WILLIAM HAGUE plans to spend other people's money on public services and nationalised industries, making Lady Thatcher very angry.
GEORGE ROBERTSON plans to spend other people's money on blowing up public services and nationalised industries, making Lady Thatcher very happy.
STEPHEN BYERS plans to spend pounds 150m of other people's money bribing BMW to make Rovers in Birmingham. EU regulators may stop him, making Lady Thatcher more Eurosceptic than ever.
ANDREW TYLER, 13, spent pounds 2m of other people's money (mom and dad's) buying the former prime minister of Canada's furniture via the internet, making Lady Thatcher look relatively sane.

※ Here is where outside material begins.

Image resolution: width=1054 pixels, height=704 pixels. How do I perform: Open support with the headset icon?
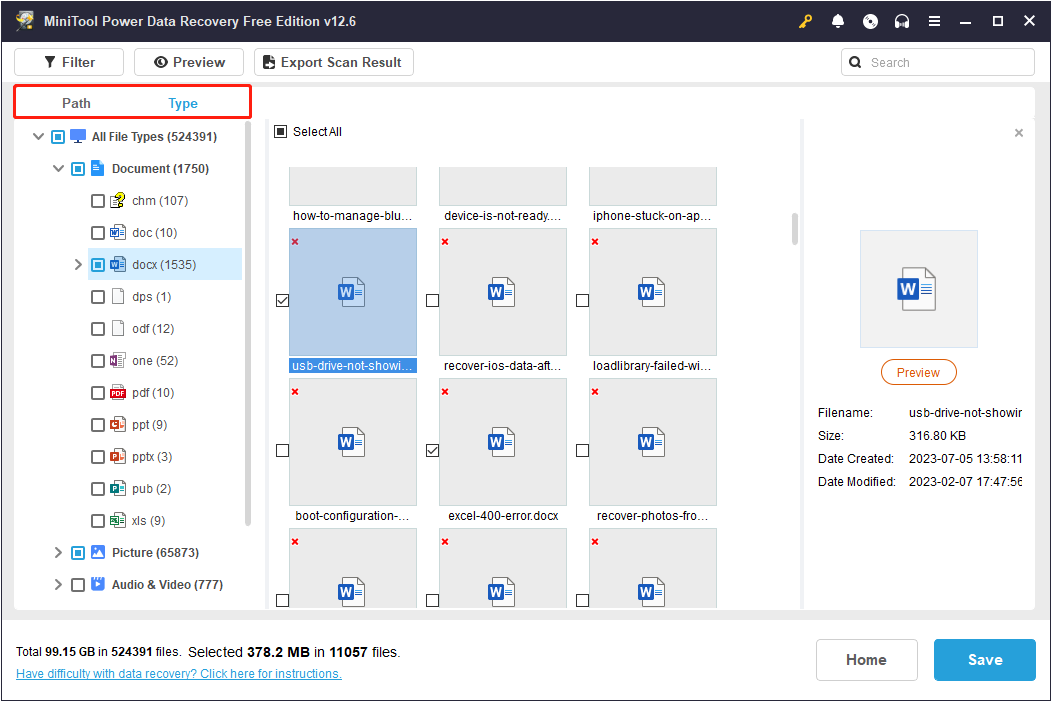click(x=902, y=20)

Sugar is still down, as is cocoa. Oil prices rose because the Americans are running down stocks and blowing up refineries. The Ivory Coast has stepped up gold production; but the Gold Coast is not allowed to produce ivory - which seems very unfair. New gold mines are springing up all over the place. So old gold mines are in trouble - especially in South Africa, where you just can't get the labour any more. There was a meeting to fix the price of natural rubber, but the producers fell out with each other, so rubber will get cheaper.